1 DON’T TAKE IT PERSONALLY
There are few things more harmful to your self-esteem than endless rejections; it’s one of the worst things about dealing with job-search depression. It can pretty quickly start to feel like a horribly personal rejection of yourself, your ability and your ambition. But it isn’t. If you take each ‘no’ to heart, you’re quickly going to lose confidence in yourself and this won’t help your job search. Hundreds of other people who applied for the same job will also be sitting feel dejected after receiving the same email as you. Write it off, learn from the experience and move on.

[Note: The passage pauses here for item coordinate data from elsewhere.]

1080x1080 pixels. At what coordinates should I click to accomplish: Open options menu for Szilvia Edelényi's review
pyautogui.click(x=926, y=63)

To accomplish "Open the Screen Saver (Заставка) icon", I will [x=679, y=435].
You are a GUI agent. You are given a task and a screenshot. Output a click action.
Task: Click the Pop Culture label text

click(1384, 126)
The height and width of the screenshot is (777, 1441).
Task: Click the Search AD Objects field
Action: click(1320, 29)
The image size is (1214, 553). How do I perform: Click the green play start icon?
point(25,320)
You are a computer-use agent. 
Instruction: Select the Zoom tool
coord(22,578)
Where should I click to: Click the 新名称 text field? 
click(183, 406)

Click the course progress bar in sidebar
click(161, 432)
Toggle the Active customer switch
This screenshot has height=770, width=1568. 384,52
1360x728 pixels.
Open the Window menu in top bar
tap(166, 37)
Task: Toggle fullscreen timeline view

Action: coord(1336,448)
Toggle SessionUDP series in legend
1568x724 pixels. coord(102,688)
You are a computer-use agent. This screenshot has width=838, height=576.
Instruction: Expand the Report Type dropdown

Job-hunting will be easier if you have a routine. Don’t get into the habit of lazing around in bed all day, or you’ll just feel even more depressed. Get up at a reasonable time, and work out a timetable of when you’ll be job-hunting. Set a reasonable target of how many applications you’ll do each day, bearing in mind that some applications will take entire days to finish. You’ll feel more productive if you have a schedule and you won’t get confused about your applications.
3 THINK outside the BOX
Don’t just go onto the job sites online. Do that, by all means, but remember the majority of jobs aren’t even publicly advertised. Try looking in national and regional newspapers, go to recruitment agencies and talk to a living, breathing human being rather than a machine (you’ll feel better for it) or work on any connections you may have who could potentially help you out. Even if they can’t give you a job, they may be able to sort you out with an internship or work experience to bulk up your CV.
4 TALK to PEOPLE
It’s all too easy to become a job-hunting recluse. You probably have no money, because you don’t have a job, and little motivation to actually get out of the house and do something. But trawling job sites all day, every day, isn’t healthy. Everyone needs a break. Or at least a change of scenery – met up with friends in similar positions and help each other search, or take any opportunity you can get to talk to people who have experience in your industry – just by meeting them for a one-off coffee, you could receive personal advice you aren’t going to get anywhere else.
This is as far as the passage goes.